Passage shown:

So, once taken out of the box, Android becomes insecure?

 

That would explain those low usage stats.

 

Keep safe, ladies and gentleman. Keep your Android device in it's box.

It's once you start using it that's when it becomes more insecure.  Most people are not going to install Knox, that's just for Enterprise customers and that's a different type of security.  I don't know if Knox will prevent malware from being installed.  The OEM versions of Android aren't even up to date on all of the latest bugs/security patches.  The whole thing is a joke.

post #145 of 213
Quote:
Originally Posted by GTR View Post
 

 

Ah, arrogance towards the majority of users.

 

An excellent, and convincing, argument to use Android.

Material supplied:
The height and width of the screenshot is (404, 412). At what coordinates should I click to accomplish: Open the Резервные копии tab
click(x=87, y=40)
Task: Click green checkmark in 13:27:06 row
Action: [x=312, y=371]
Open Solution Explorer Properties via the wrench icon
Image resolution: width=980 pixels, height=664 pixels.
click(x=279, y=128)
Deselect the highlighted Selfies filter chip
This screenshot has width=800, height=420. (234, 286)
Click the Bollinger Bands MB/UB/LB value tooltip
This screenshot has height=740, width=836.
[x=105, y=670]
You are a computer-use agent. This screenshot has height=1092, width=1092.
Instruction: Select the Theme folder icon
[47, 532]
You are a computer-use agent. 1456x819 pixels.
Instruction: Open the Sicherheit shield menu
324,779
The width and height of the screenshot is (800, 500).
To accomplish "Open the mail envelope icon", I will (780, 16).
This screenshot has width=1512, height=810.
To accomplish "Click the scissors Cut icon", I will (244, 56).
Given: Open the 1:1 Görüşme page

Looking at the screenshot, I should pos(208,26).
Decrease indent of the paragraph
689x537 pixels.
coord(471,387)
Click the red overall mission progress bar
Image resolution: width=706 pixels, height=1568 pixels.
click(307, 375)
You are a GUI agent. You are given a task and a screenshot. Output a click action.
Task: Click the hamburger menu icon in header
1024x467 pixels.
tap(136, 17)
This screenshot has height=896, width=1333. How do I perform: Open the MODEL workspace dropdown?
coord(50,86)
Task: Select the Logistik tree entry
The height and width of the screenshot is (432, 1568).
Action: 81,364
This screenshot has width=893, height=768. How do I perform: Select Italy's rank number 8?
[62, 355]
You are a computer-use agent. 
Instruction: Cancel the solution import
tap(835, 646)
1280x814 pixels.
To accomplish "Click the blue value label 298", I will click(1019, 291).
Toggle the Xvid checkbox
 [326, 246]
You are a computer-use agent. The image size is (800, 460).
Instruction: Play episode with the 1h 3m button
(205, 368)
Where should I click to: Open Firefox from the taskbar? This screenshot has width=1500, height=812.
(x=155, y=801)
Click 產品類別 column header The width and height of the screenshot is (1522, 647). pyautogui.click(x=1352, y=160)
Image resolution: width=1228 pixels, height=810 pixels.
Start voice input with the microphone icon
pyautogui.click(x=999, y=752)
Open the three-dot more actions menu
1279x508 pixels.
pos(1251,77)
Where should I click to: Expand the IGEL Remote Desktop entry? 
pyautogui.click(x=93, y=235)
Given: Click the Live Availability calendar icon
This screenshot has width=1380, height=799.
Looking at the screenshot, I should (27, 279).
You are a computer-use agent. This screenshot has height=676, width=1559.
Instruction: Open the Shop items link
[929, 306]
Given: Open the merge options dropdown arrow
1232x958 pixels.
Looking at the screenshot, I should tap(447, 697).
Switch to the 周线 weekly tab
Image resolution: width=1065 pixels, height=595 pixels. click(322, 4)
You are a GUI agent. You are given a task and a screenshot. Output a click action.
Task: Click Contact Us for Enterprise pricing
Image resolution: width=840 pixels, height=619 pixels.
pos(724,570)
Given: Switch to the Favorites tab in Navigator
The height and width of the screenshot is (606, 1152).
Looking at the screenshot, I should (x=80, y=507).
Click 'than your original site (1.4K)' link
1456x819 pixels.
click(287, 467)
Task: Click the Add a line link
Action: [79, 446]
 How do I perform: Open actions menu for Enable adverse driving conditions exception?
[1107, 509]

Written request A:
Summarize the Android security thread in two sentences.
Written request B:
In the Android security thread, who is Knox said to be for?
Written request C:
Write out the stretch of the Android security thread from "It's once you" through "majority of users.".

Task response A:
One post sarcastically asks whether Android becomes insecure once it is taken out of the box and advises keeping devices in their boxes, and a reply says the insecurity grows once a person starts using the device. The reply adds that most people won't install Knox, which is for Enterprise customers, and that OEM versions of Android aren't up to date on the latest bug and security patches.

Task response B:
Enterprise customers.

Task response C:
It's once you start using it that's when it becomes more insecure.  Most people are not going to install Knox, that's just for Enterprise customers and that's a different type of security.  I don't know if Knox will prevent malware from being installed.  The OEM versions of Android aren't even up to date on all of the latest bugs/security patches.  The whole thing is a joke.

post #145 of 213
Quote:
Originally Posted by GTR View Post
 

 

Ah, arrogance towards the majority of users.